If a SAML response is encrypted but not signed—or signed with a weak signature—attackers can attempt to tamper with the encrypted message to mess with the outcome of the identity assertion.
Note that there are actually many ways of tampering with encrypted messages without having to break the encryption! But that is a topic for another day.
Injection Via SAML
As with all user input, SAML messages should be sanitized before being used. Otherwise, depending on how the elements in the SAML response is used, attackers might be able to achieve SQL injection, stored-XSS, XXE, and a whole host of other nasty web attacks.
Preventing SAML Vulnerabilities
Thankfully, there are many reliable steps that you can take to prevent SAML attacks.
Use Reputable, Out-of-box SAML Solutions, Don’t Build It Yourself!
The best way to prevent faulty SAML implementations from ruining your security is to use a reputable, out-of-the-box SAML solution instead of building it yourself.
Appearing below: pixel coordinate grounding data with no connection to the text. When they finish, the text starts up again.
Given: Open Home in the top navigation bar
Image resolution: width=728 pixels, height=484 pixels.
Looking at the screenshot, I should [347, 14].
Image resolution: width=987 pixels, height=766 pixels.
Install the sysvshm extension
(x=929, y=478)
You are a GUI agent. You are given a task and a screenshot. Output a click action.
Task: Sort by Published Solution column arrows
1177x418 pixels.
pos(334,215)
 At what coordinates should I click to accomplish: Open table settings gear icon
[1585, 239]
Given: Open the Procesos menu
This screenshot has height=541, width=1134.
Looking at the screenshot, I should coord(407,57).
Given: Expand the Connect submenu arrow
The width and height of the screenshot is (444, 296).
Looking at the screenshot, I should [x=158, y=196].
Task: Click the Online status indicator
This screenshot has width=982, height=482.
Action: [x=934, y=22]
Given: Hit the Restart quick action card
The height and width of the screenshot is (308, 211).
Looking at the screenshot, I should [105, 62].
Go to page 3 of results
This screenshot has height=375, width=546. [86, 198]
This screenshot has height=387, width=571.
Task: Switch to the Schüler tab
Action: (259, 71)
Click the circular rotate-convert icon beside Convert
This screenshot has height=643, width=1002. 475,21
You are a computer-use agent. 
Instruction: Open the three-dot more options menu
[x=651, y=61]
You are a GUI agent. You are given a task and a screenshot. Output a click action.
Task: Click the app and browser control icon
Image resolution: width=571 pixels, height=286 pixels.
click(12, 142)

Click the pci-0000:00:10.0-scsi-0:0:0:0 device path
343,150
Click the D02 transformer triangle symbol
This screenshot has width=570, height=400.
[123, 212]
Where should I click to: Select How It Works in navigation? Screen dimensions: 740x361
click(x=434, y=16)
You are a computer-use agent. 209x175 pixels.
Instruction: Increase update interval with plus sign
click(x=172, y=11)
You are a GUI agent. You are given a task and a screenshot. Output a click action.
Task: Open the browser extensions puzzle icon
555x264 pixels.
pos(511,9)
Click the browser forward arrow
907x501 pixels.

Reputable SAML products on the market are often extensively tested and have stood the test of time.
And be sure to follow the instructions of your vendor when integrating the product, as a misconfiguration can lead to vulnerabilities even when the implementation is solid.
If You Have to Build It Yourself…
If you need a custom SAML implementation, take the following precautions to minimize the chances of attack.
Encrypt and Sign
Use strong encryption and signature algorithms, and protect your secret keys at all cost! Even if you are encrypting your SAML responses, always ensure that the encrypted messages are signed as well!
Do Not Transport Sensitive Information in SAML Messages
Do not transport sensitive user information such as passwords in the SAML responses! Only transport information that is necessary for identifying the user. This will ensure that a user’s private information cannot be compromised via a single stolen session.
Treat All Input Touched By the User as Polluted
All input coming from SAML messages that touched the user should be treated as polluted. And they should always be sanitized before being processed or stored! After all, XML is just another way that user input can get into your databases and your code!
Follow SAML Security Specifications to a T
Above all, make sure that you follow the tried-and-true SAML security best practices to a T! Here are a few resources to help you do that.
Keep an Eye On Vulnerability Disclosures
Finally, make sure that you keep an eye on vulnerability disclosures related to the identity products that you use. Naive vulnerabilities like the ones mentioned above are unlikely to be an issue in mature SAML solutions. But researchers occasionally still discover severe bugs that could lead to DoS, privilege escalation, and information disclosure.